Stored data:
>>>>>

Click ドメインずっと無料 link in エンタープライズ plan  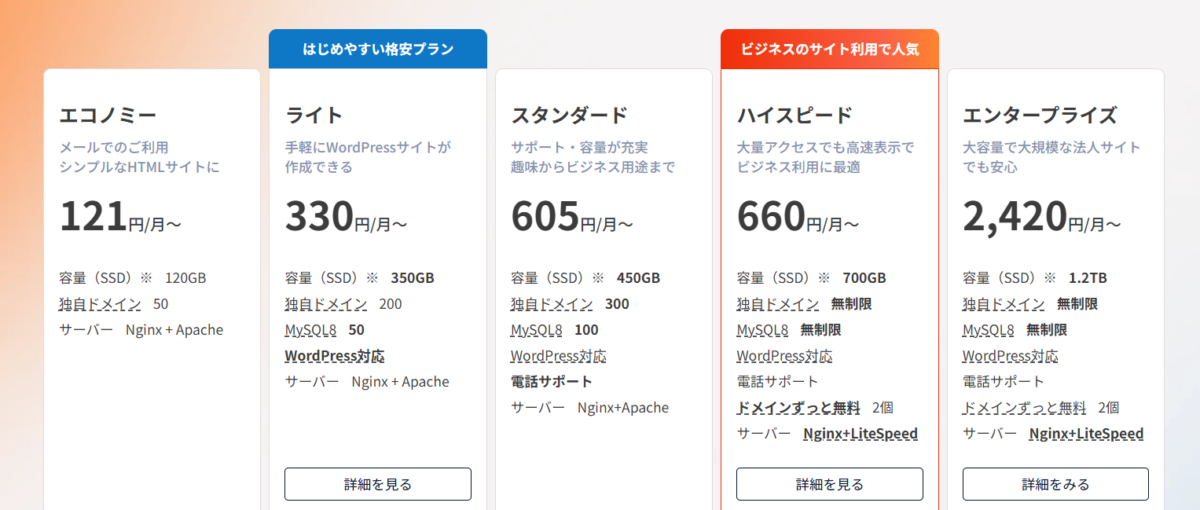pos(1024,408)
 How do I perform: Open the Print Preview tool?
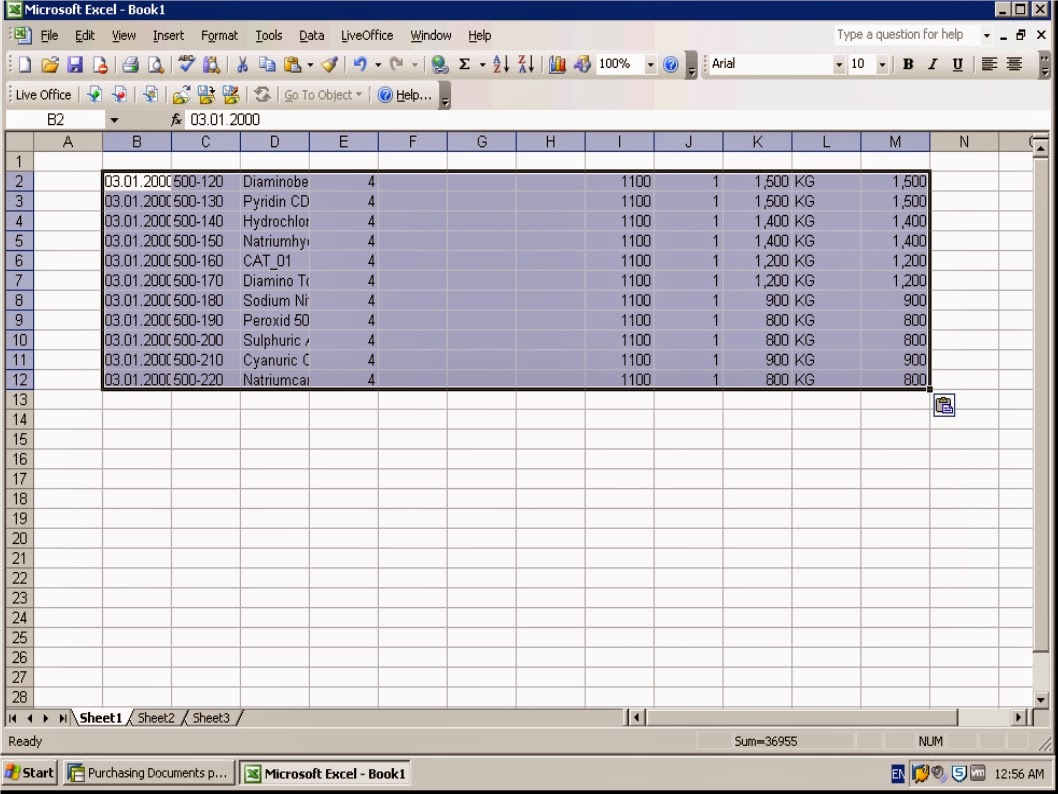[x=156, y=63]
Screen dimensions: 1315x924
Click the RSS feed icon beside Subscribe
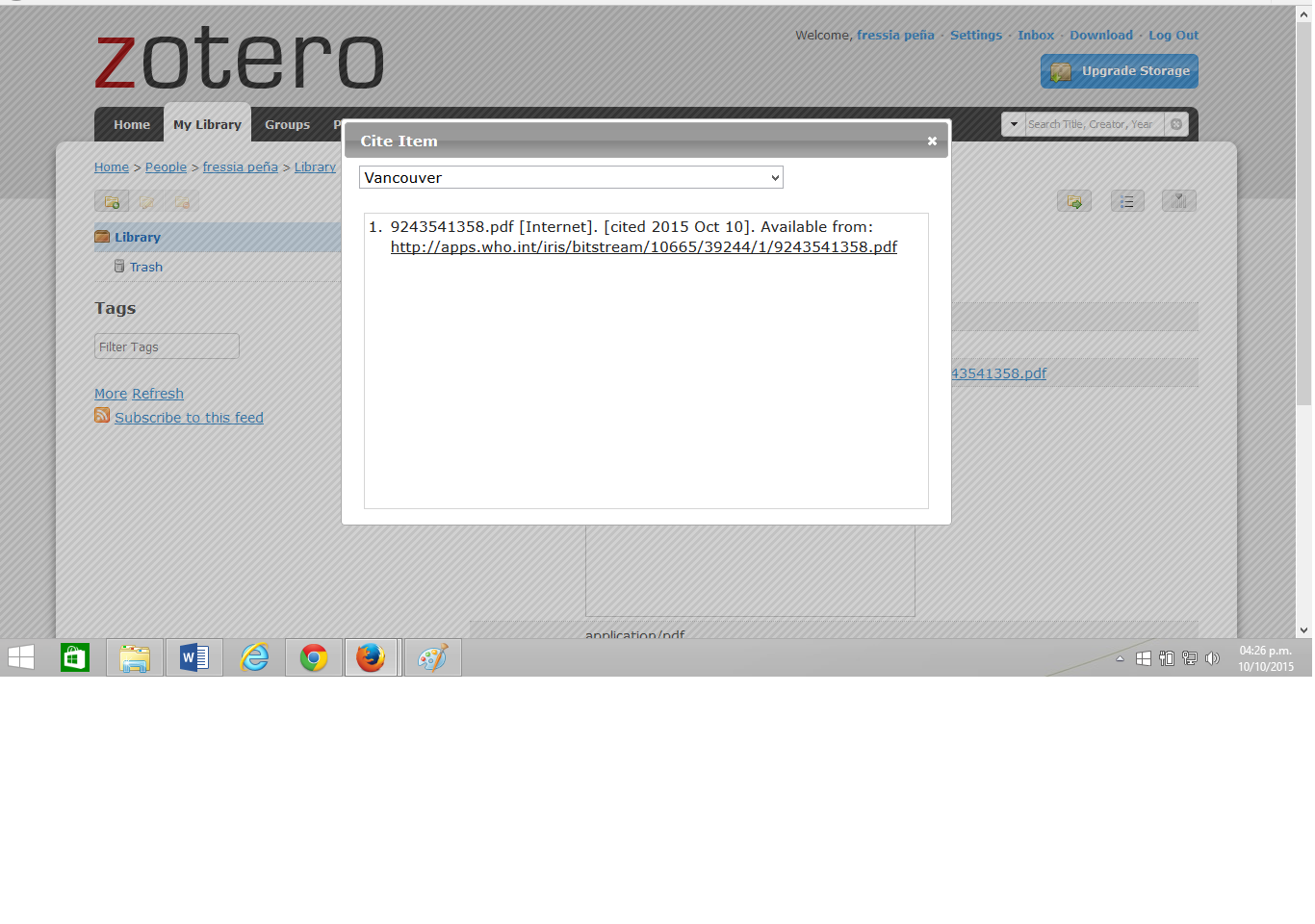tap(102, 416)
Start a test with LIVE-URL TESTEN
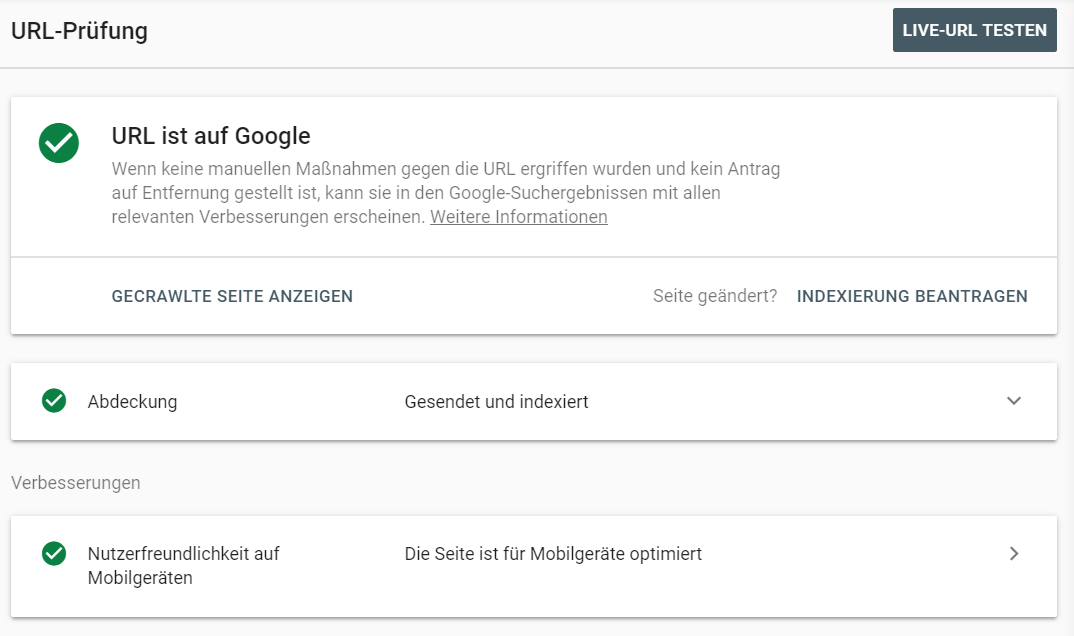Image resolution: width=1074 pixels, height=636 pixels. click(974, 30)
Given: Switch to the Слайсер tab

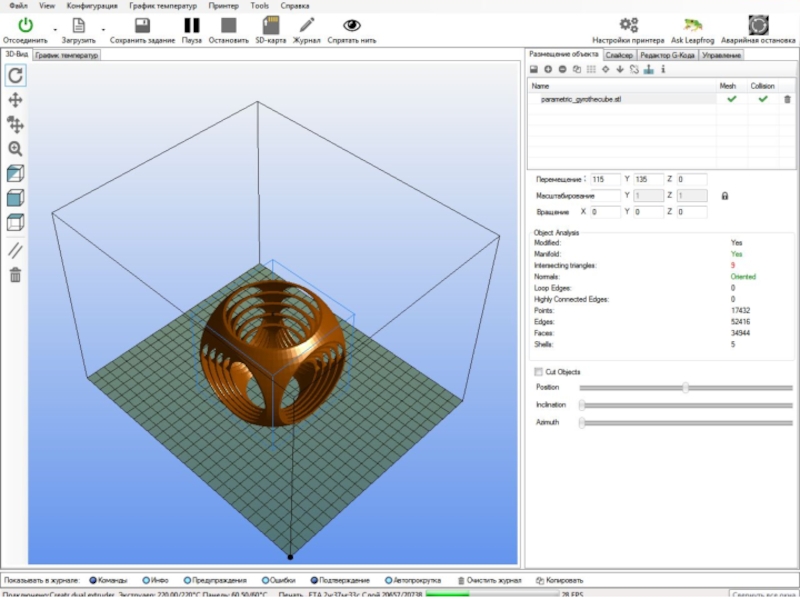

<<<<<
>>>>>

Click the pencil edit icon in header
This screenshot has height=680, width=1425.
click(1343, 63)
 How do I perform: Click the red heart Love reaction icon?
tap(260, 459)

<<<<<

Print exactly the lines above that run from the one with "Start a test with LIVE-URL TESTEN" to the one with "Given: Switch to the Слайсер tab", both included. No pictures.

Start a test with LIVE-URL TESTEN
Image resolution: width=1074 pixels, height=636 pixels. click(974, 30)
Given: Switch to the Слайсер tab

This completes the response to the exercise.